EXERCISE DIRECTIONS:
Across the records that follow, count each line holding "inside", and write only the total.

□ □ □

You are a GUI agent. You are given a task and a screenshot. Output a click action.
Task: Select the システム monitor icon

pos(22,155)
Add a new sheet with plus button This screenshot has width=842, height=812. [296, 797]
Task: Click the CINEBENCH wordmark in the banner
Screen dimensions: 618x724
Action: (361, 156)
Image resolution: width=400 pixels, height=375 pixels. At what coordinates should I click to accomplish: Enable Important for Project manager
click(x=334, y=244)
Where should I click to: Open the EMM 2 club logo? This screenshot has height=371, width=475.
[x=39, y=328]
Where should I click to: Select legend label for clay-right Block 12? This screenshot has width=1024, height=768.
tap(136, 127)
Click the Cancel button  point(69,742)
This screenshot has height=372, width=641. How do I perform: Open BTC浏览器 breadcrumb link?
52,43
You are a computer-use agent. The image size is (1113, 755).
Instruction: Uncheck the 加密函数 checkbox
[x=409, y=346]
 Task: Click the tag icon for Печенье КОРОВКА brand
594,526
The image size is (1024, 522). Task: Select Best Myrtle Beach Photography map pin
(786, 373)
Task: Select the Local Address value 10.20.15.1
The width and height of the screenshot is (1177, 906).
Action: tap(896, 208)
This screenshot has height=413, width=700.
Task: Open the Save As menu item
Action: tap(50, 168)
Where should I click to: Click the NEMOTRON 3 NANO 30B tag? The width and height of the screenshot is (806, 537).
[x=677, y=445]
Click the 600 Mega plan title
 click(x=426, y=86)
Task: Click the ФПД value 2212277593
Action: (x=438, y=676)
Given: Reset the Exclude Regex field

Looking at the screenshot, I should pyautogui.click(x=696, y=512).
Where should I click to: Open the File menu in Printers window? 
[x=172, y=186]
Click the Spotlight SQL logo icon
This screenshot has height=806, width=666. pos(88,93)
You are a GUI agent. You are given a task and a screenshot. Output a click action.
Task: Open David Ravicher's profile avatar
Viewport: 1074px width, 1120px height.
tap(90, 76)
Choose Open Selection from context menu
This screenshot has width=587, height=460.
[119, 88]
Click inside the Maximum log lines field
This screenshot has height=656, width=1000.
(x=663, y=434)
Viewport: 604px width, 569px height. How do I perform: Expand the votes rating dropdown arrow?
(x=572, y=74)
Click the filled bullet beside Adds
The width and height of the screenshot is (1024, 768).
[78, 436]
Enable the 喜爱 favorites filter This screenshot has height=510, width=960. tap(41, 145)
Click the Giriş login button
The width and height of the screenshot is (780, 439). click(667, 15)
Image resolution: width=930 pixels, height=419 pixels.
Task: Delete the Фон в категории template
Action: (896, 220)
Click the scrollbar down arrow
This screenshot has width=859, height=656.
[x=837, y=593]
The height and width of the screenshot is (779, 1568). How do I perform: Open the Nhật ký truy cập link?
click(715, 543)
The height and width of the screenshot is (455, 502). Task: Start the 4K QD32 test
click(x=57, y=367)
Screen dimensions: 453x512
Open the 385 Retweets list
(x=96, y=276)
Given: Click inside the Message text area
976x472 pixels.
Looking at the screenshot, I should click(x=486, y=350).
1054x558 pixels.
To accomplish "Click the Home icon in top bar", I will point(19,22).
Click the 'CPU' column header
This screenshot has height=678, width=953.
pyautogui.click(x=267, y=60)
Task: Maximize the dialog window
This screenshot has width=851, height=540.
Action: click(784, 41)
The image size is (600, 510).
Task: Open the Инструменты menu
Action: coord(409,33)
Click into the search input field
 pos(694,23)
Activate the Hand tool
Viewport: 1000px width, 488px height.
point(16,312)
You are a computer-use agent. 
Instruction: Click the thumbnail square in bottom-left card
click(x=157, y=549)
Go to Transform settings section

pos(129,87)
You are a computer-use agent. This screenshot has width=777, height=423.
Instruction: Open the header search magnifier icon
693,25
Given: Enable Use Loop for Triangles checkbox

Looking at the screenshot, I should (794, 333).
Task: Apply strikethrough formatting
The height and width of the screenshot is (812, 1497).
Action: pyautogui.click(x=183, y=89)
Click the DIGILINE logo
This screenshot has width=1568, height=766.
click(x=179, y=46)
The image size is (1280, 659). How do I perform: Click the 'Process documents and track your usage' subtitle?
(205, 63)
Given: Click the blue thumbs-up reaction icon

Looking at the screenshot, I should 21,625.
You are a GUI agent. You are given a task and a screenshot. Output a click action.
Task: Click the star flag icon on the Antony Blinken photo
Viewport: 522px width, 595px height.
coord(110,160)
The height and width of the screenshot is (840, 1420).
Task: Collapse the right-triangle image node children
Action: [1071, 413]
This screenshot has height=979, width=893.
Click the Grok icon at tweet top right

□ □ □

ANSWER TO THIS TASK:
2